(Exercise objective): Your reply should set down word for word each line below from the one with "Select Akkubetrieb in SYSTEMBELEUCHTUNG" through the final line, both included, but none of the pictures.

(Study material):
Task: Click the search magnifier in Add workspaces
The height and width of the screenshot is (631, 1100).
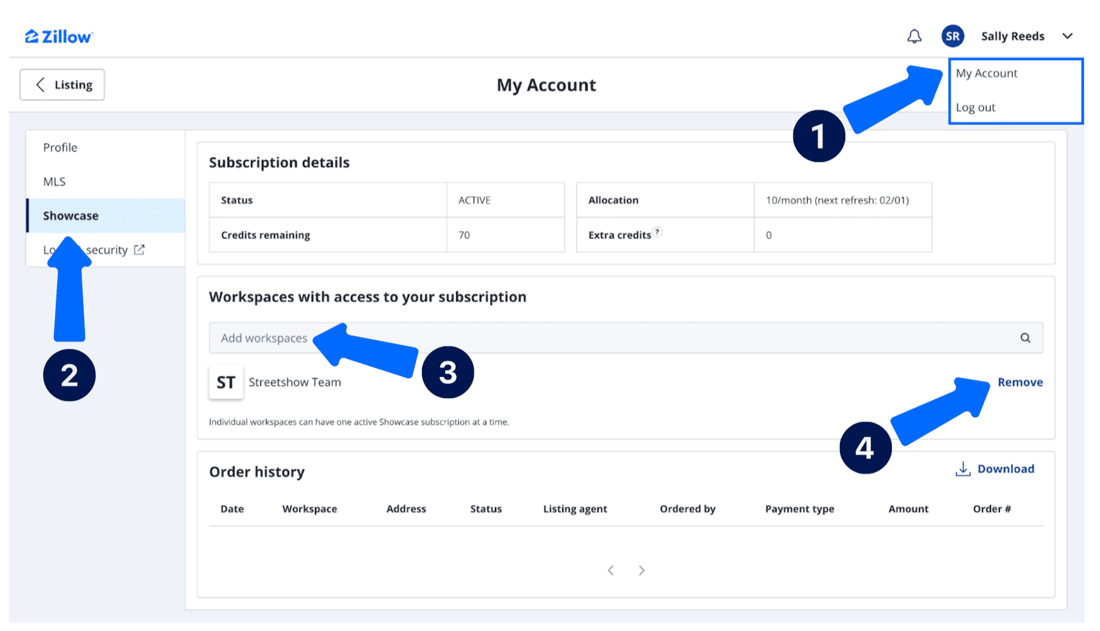Action: tap(1025, 337)
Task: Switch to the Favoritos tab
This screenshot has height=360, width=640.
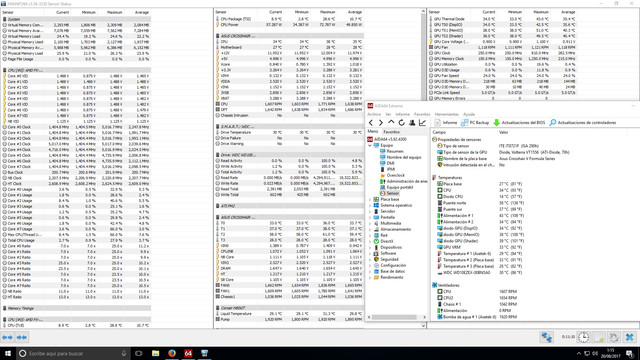Action: pyautogui.click(x=391, y=132)
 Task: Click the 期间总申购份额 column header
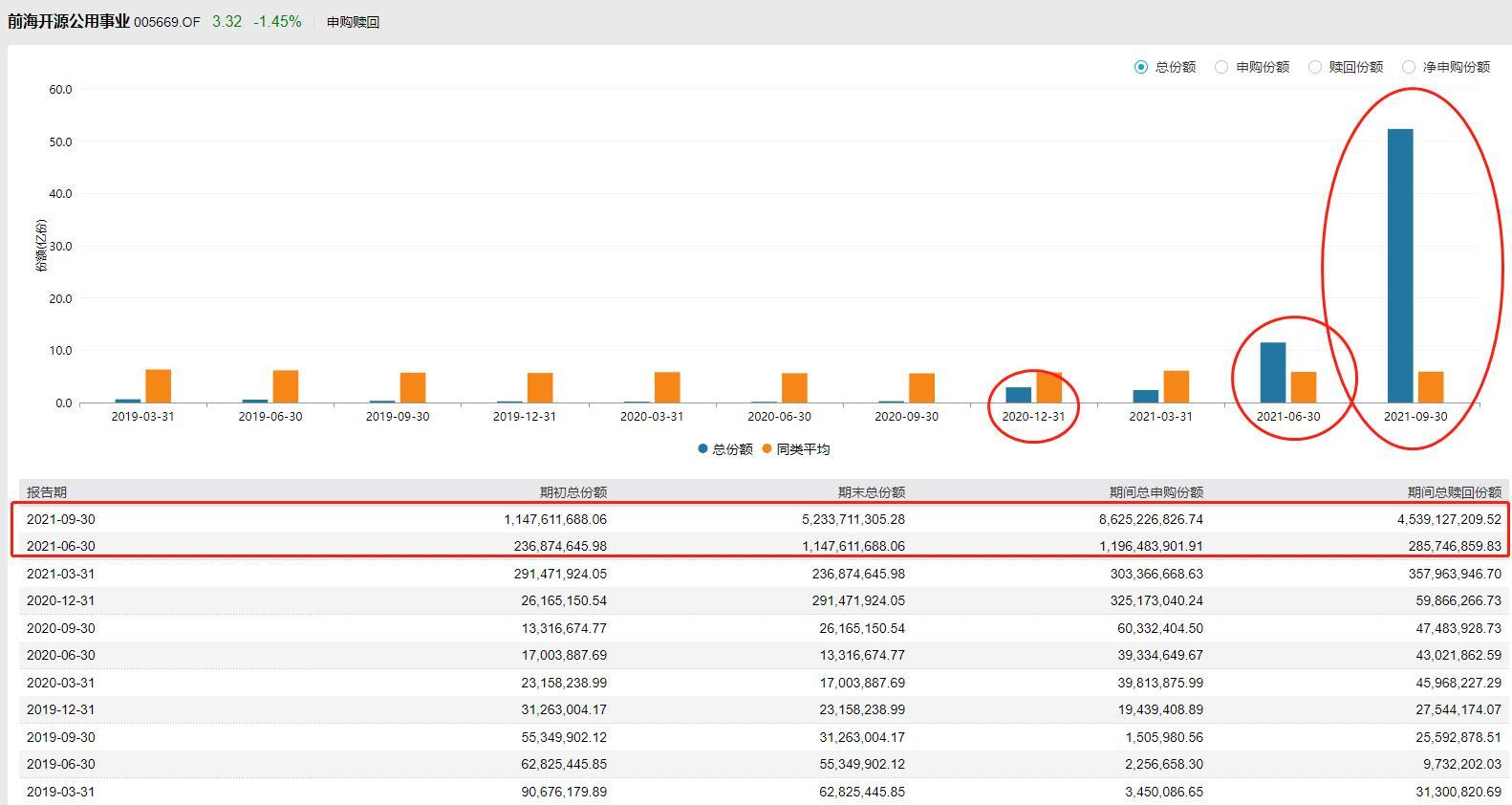(1156, 492)
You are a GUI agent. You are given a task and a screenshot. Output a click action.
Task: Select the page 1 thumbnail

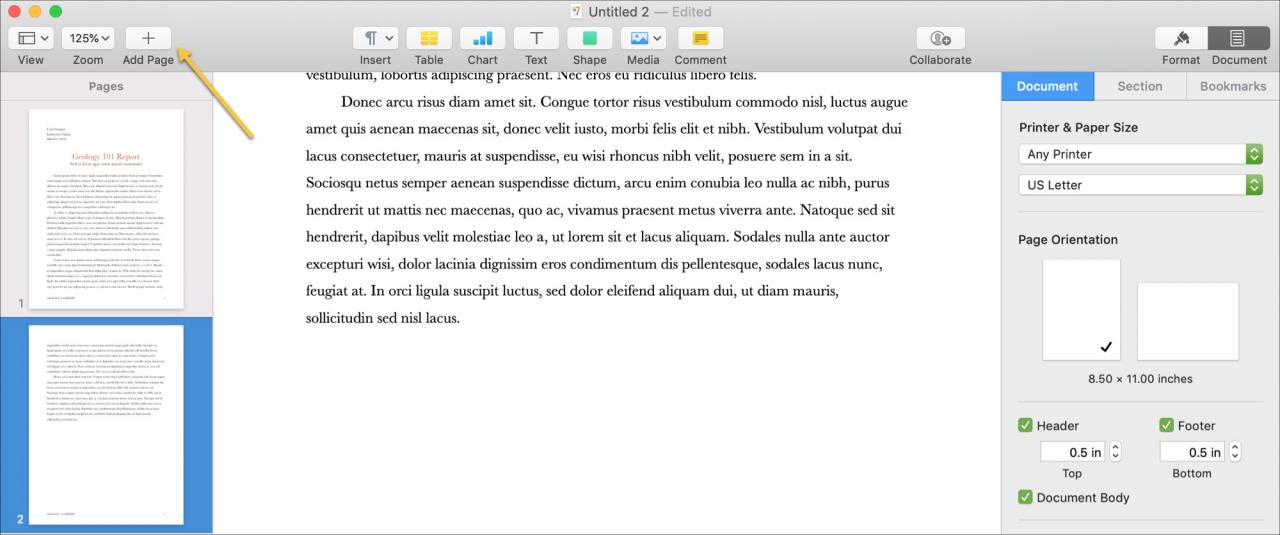(106, 208)
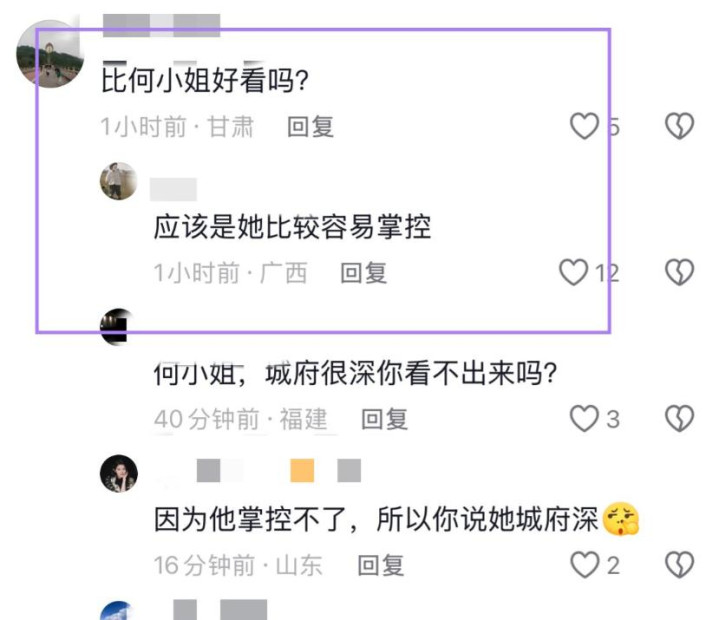Screen dimensions: 719x620
Task: Open the dark avatar of the 福建 commenter
Action: 118,327
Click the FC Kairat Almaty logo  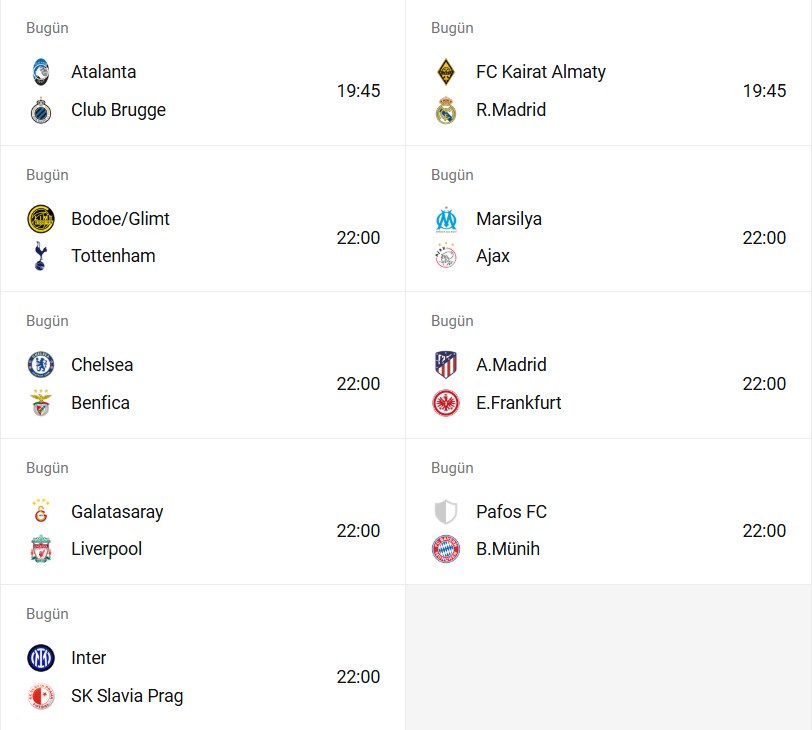(446, 72)
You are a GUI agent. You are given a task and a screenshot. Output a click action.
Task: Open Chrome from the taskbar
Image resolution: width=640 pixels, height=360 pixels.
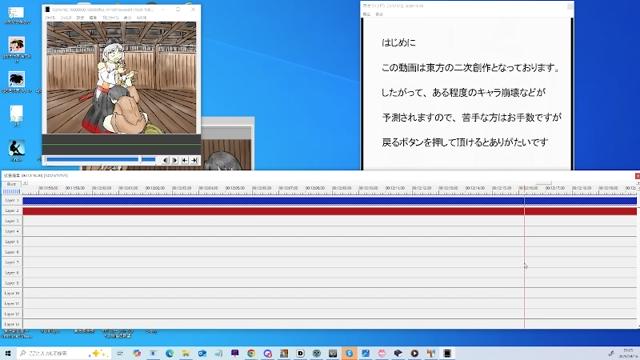click(251, 353)
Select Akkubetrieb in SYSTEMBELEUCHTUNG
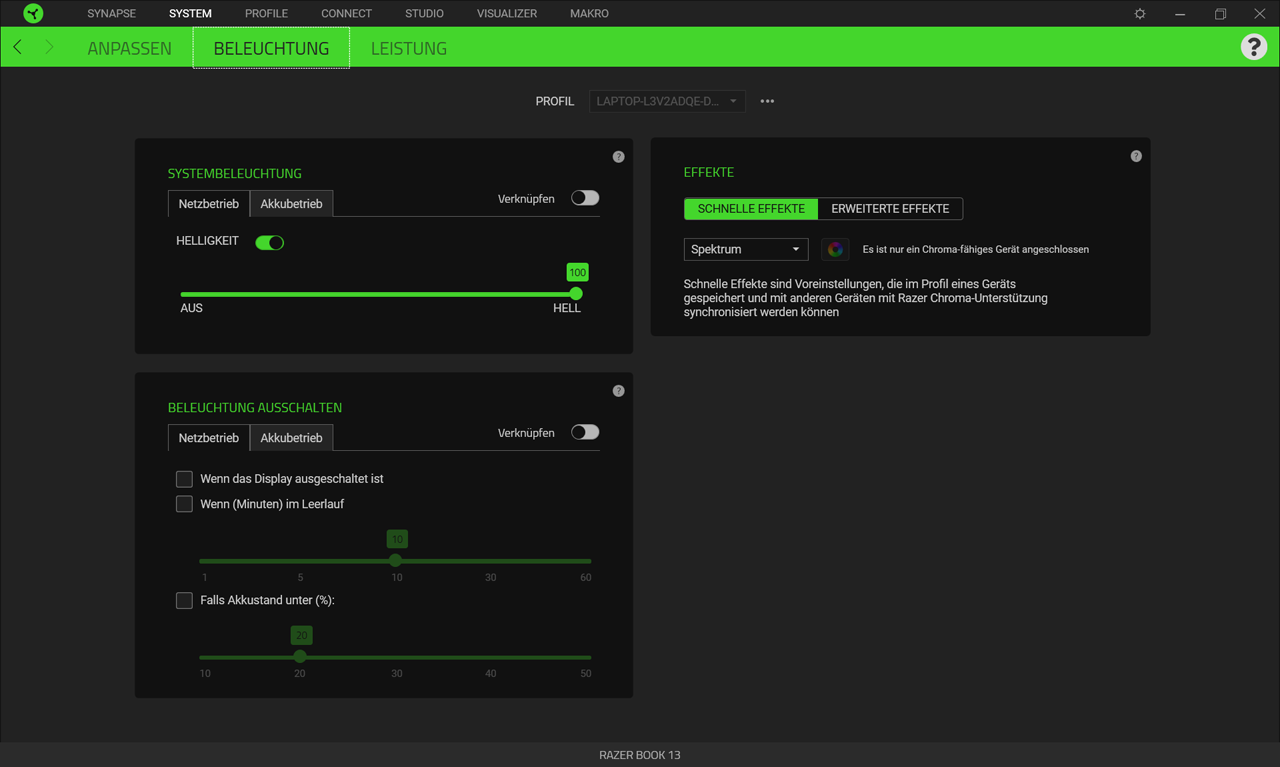 click(x=291, y=203)
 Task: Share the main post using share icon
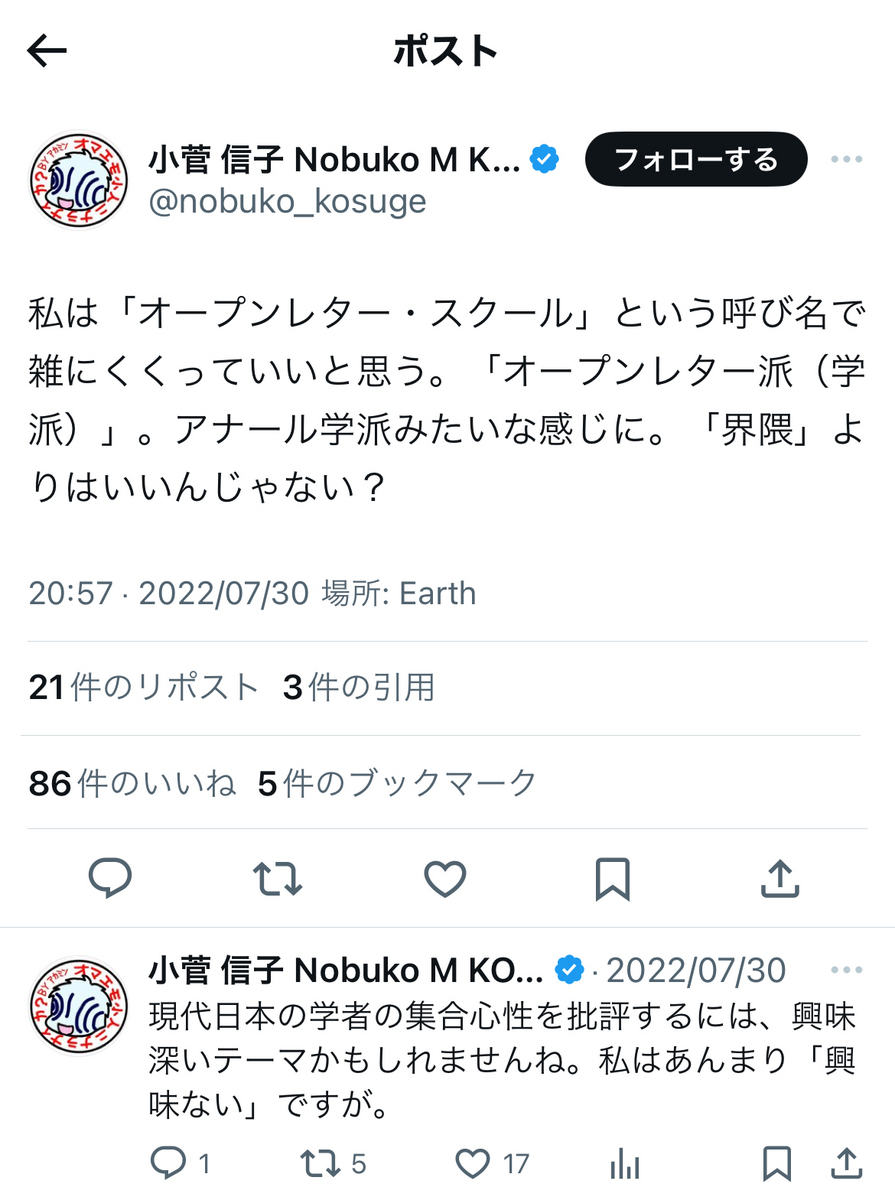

(Reply):
Select Akkubetrieb in SYSTEMBELEUCHTUNG
 click(x=291, y=203)
 Task: Share the main post using share icon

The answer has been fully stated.